» **WORK ITEM**
The answer must be an exact copy of the lines from the one with "The height and width of the screenshot is (716, 902)." through the final line of the records below, with no pictures.

---+---

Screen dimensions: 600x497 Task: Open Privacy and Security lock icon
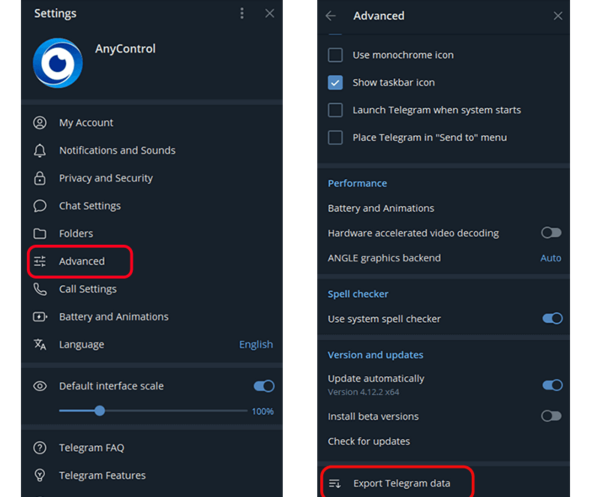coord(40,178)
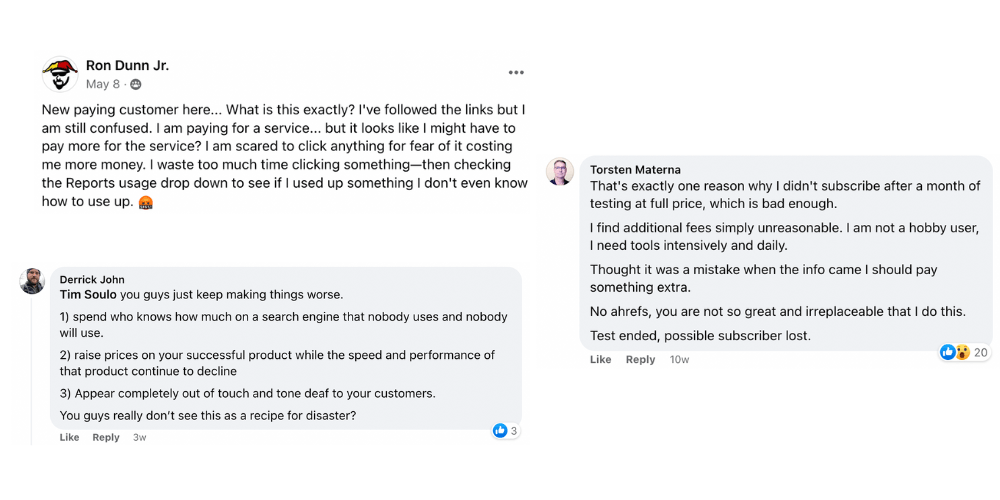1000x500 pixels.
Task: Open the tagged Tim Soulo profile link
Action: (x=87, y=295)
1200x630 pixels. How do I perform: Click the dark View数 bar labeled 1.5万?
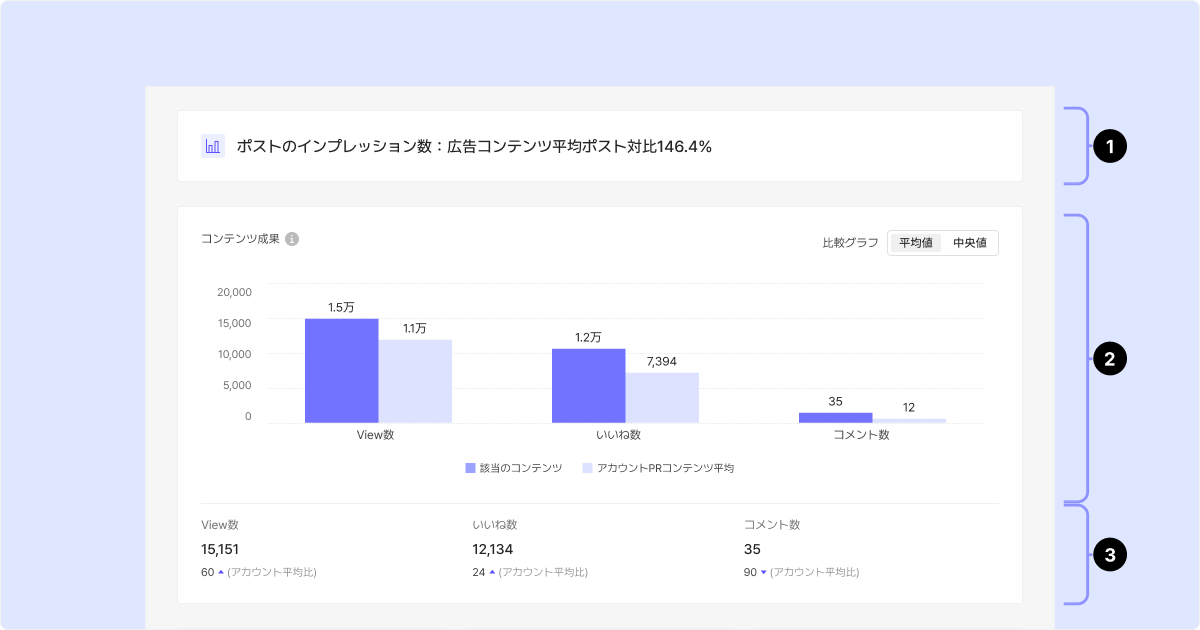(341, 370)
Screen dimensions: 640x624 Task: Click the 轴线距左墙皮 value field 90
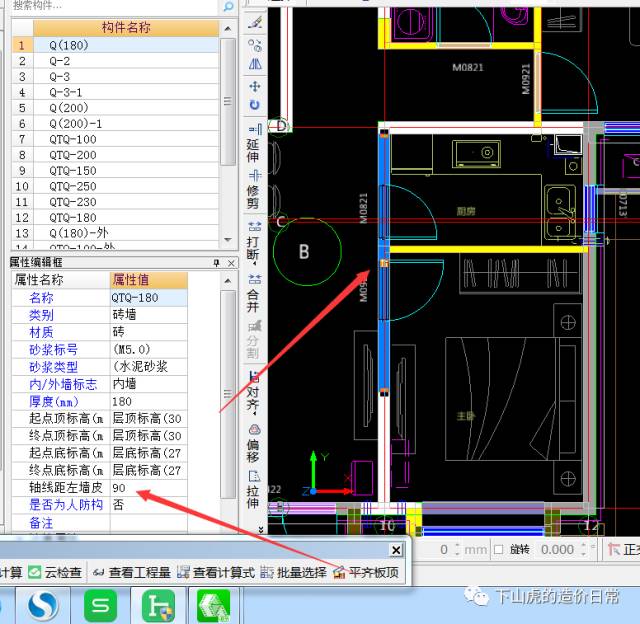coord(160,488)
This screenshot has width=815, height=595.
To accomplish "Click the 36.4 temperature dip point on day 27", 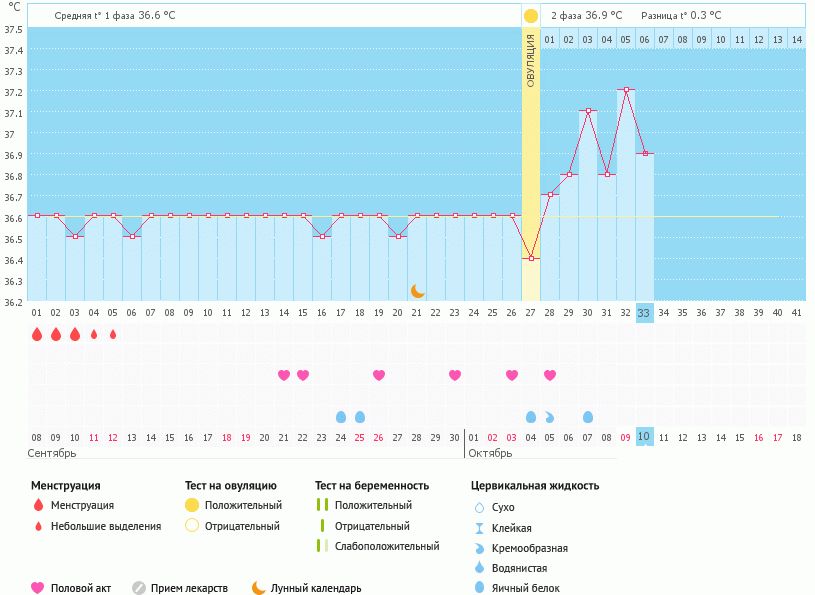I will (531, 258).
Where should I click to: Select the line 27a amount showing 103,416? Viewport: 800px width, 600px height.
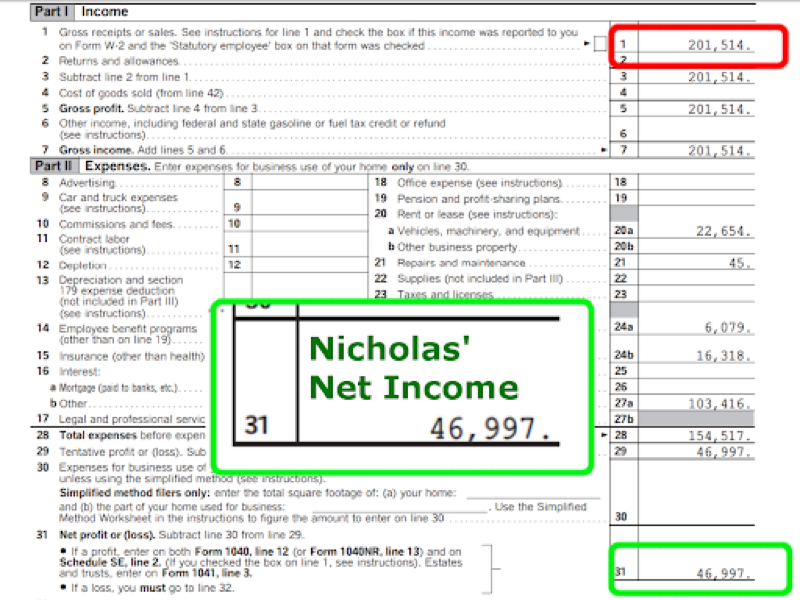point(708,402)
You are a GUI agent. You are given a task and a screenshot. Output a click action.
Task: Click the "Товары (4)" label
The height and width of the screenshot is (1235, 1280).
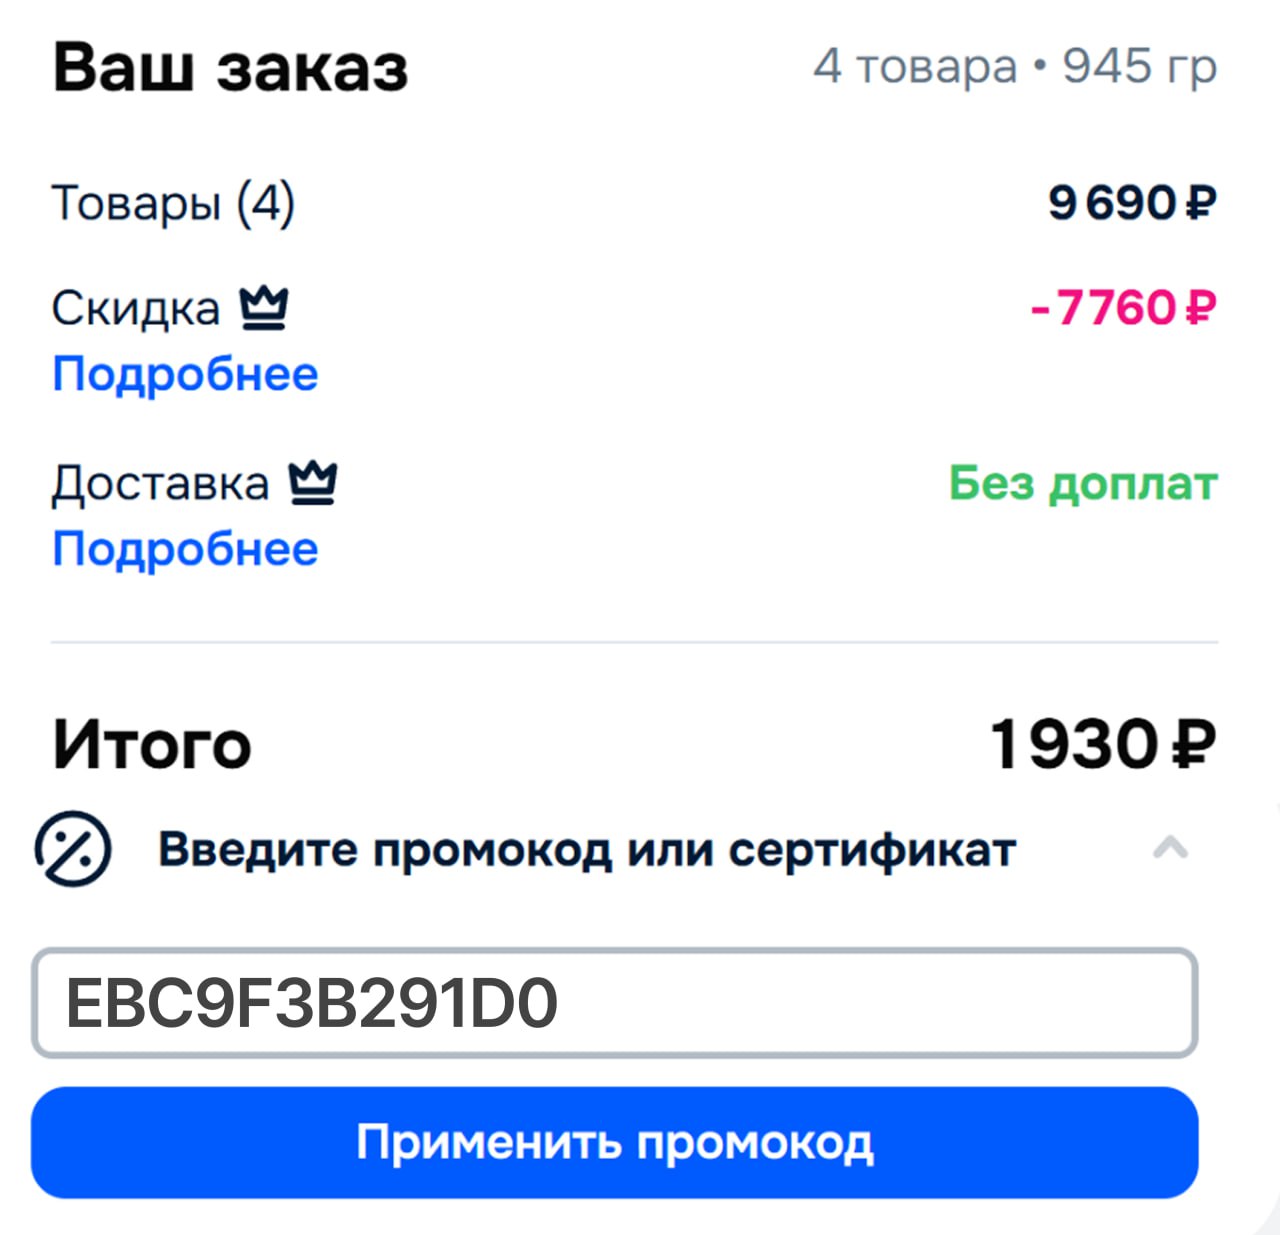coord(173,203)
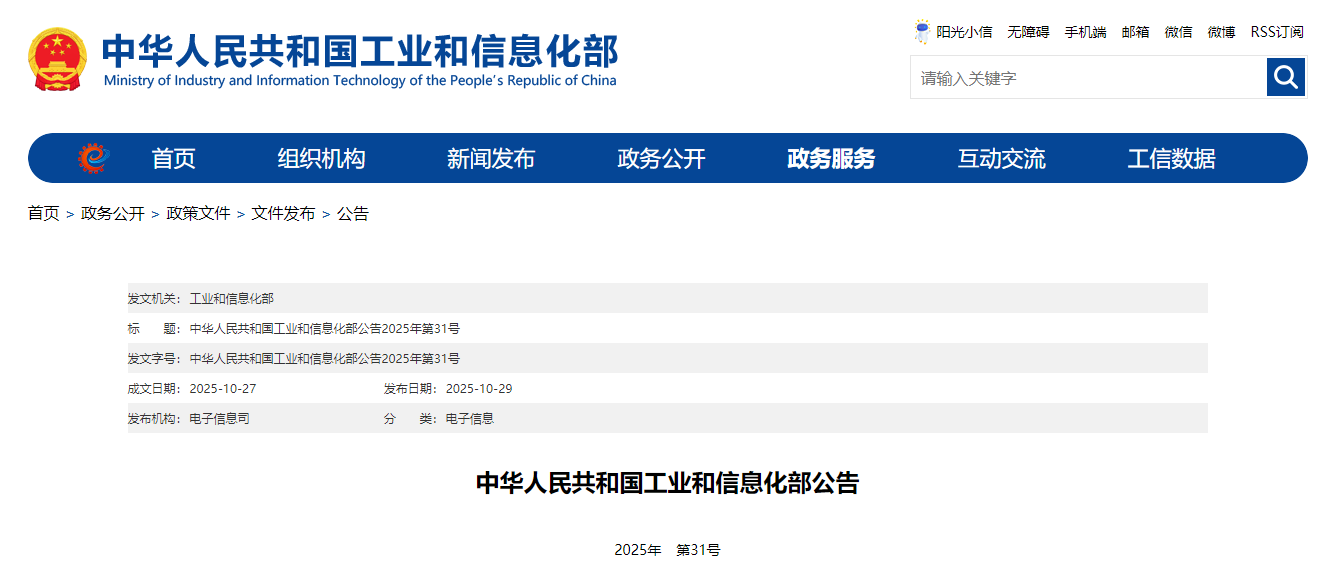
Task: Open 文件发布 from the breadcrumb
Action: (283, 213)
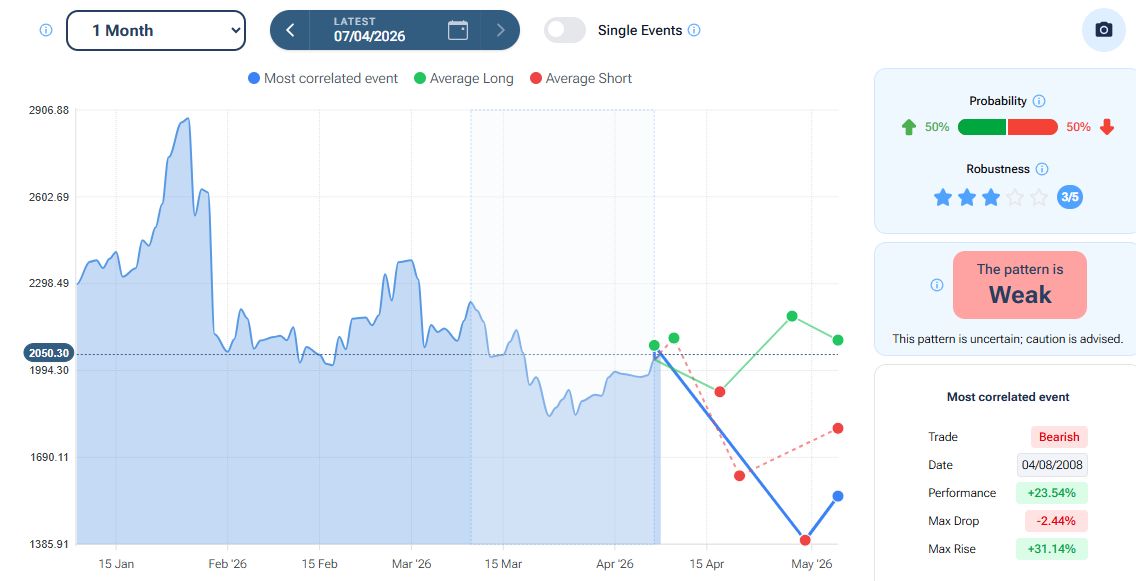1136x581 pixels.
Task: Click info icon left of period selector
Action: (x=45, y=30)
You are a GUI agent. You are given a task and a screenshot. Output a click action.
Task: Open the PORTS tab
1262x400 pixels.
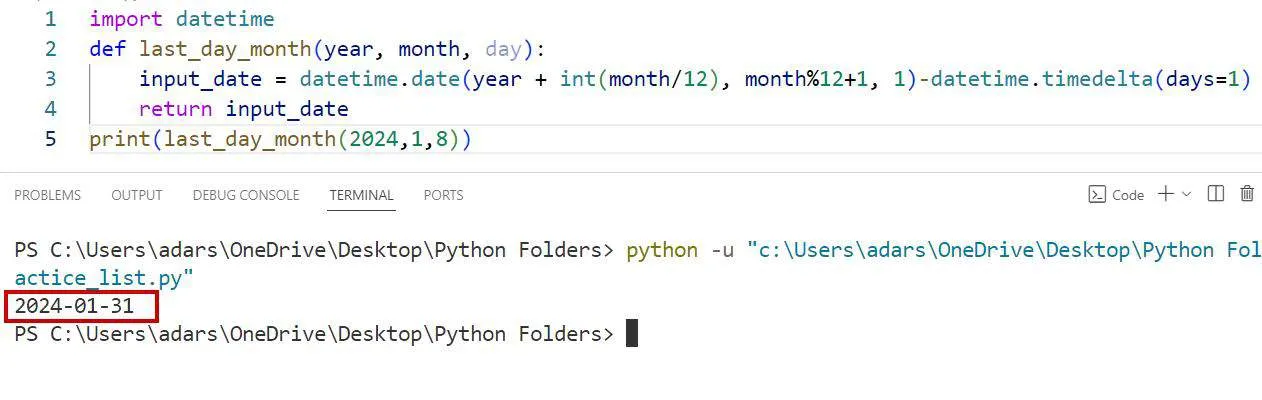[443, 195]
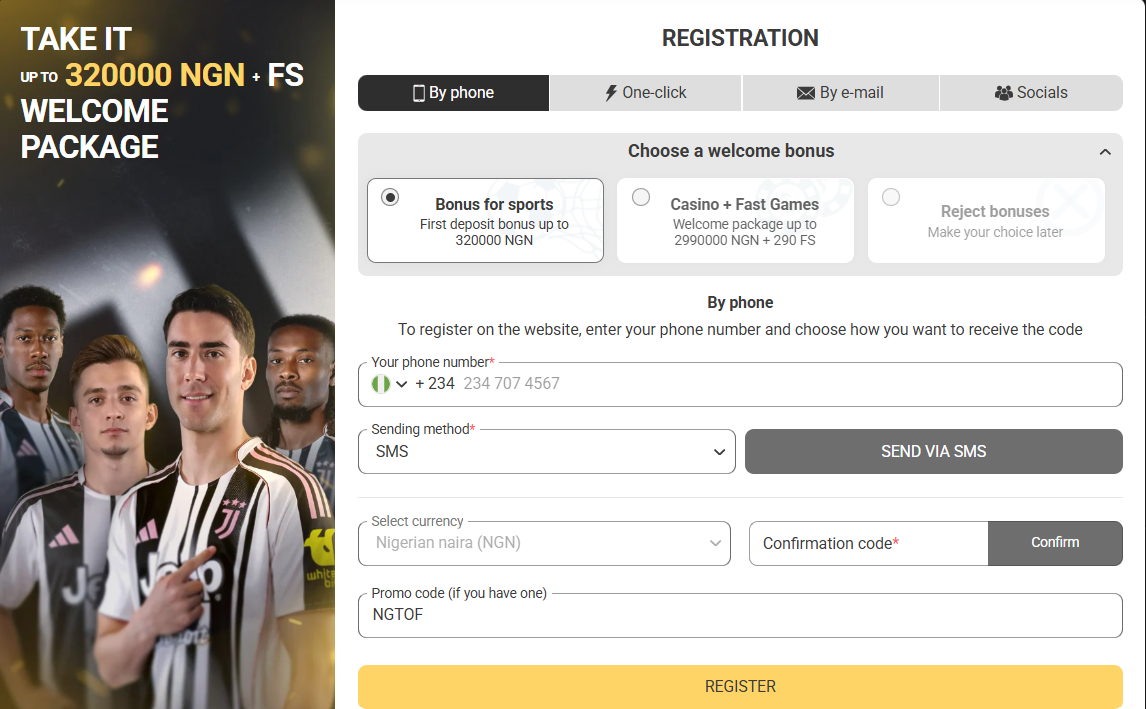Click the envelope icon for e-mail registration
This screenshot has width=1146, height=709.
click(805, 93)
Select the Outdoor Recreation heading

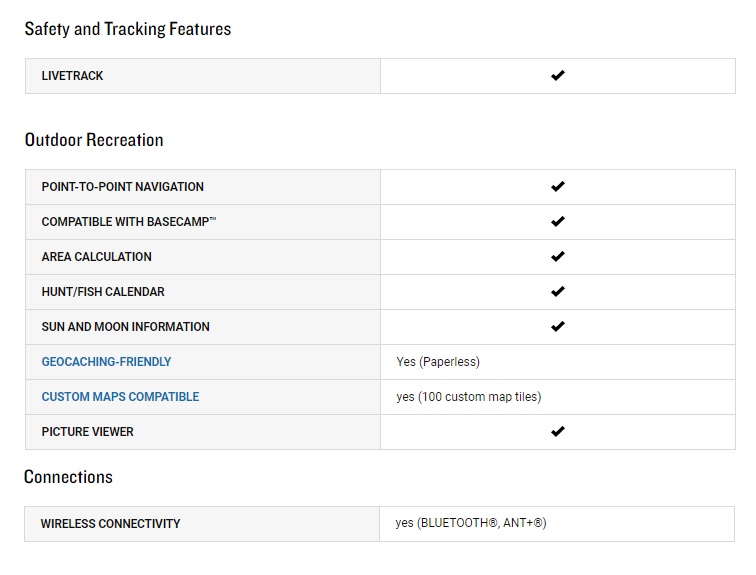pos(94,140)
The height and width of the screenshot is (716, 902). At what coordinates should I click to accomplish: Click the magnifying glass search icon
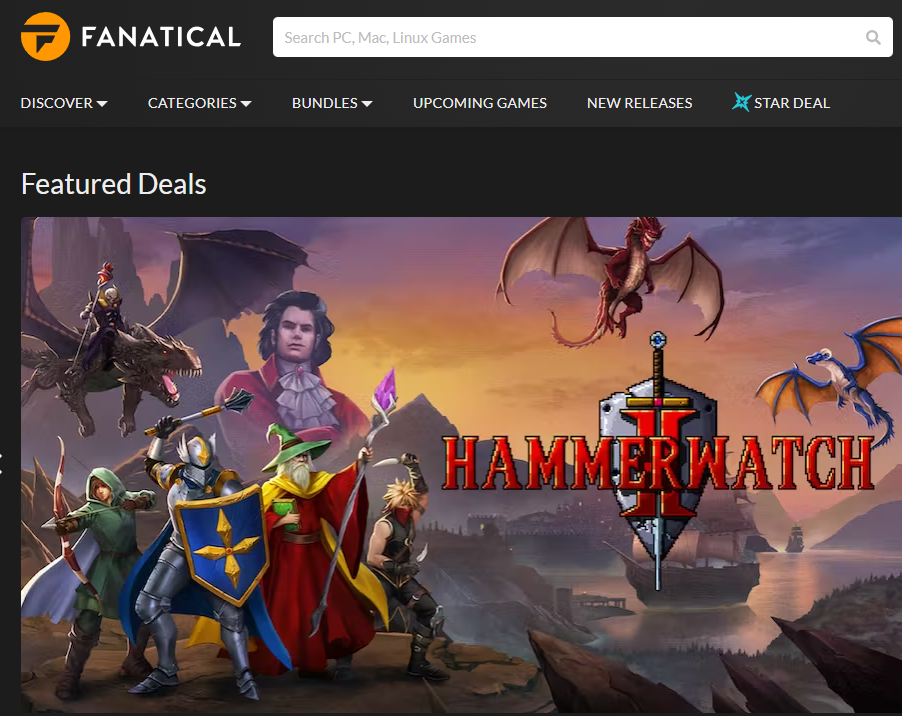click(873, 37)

---+---

» **ANSWER FOR THE TASK**
The height and width of the screenshot is (716, 902). At what coordinates should I click to accomplish: Click the magnifying glass search icon
click(873, 37)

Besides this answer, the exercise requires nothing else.